Lose something every day. Accept the fluster
of lost door keys, the hour badly spent.
The art of losing isn’t hard to master.

Then practice losing farther, losing faster:
places, and names, and where it was you meant
to travel. None of these will bring disaster.

I lost my mother’s watch. And look! my last, or
next-to-last, of three loved houses went.
The art of losing isn’t hard to master.

I lost two cities, lovely ones. And, vaster,
some realms I owned, two rivers, a continent.
I miss them, but it wasn’t a disaster.

—Even losing you (the joking voice, a gesture
I love) I shan’t have lied. It’s evident
the art of losing’s not too hard to master
though it may look like (Write it!) like disaster.


The Waking
BY THEODORE ROETHKE
I wake to sleep, and take my waking slow.  
I feel my fate in what I cannot fear.   
I learn by going where I have to go.

We think by feeling.
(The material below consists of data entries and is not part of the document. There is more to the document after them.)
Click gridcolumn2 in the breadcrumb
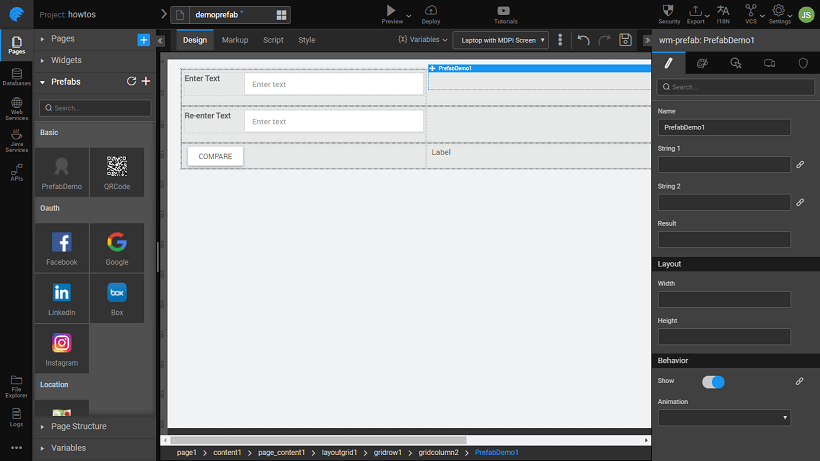820x461 pixels. [438, 453]
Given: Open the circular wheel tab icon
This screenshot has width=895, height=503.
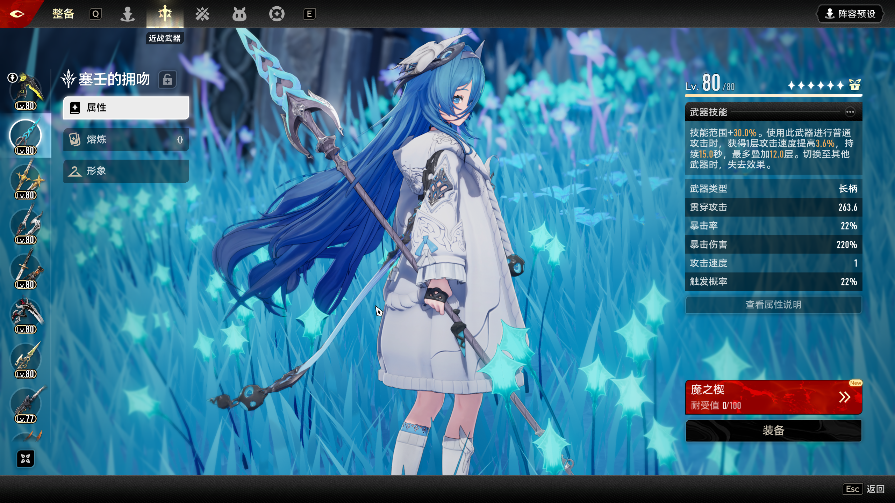Looking at the screenshot, I should click(x=276, y=14).
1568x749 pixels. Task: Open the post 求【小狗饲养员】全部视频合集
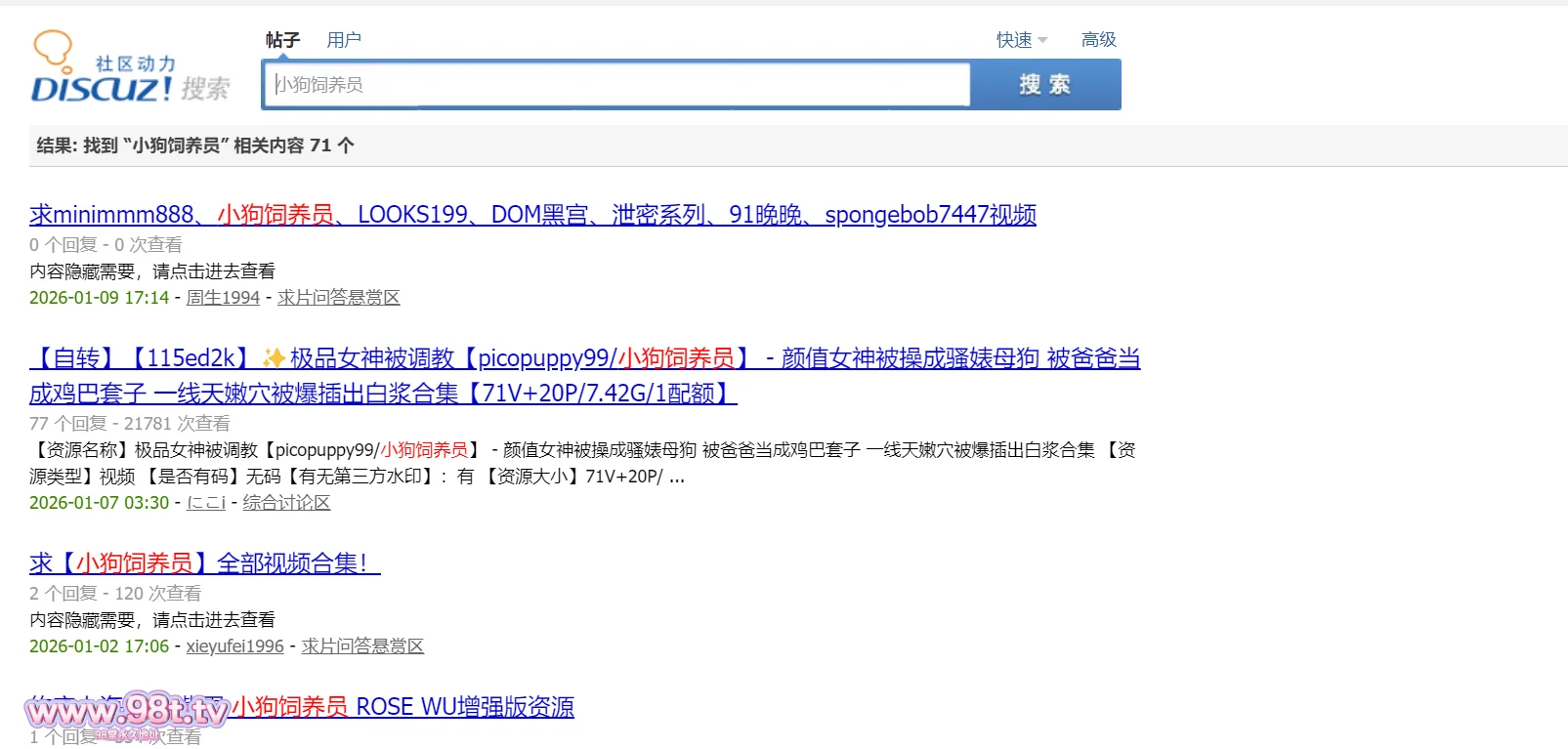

What is there to know?  
I hear my being dance from ear to ear.  
I wake to sleep, and take my waking slow.

Of those so close beside me, which are you?  
God bless the Ground!   I shall walk softly there,  
And learn by going where I have to go.

Light takes the Tree; but who can tell us how?  
The lowly worm climbs up a winding stair;  
I wake to sleep, and take my waking slow.

Great Nature has another thing to do  
To you and me; so take the lively air,  
And, lovely, learn by going where to go.

This shaking keeps me steady. I should know.  
What falls away is always. And is near.  
I wake to sleep, and take my waking slow.  
I learn by going where I have to go.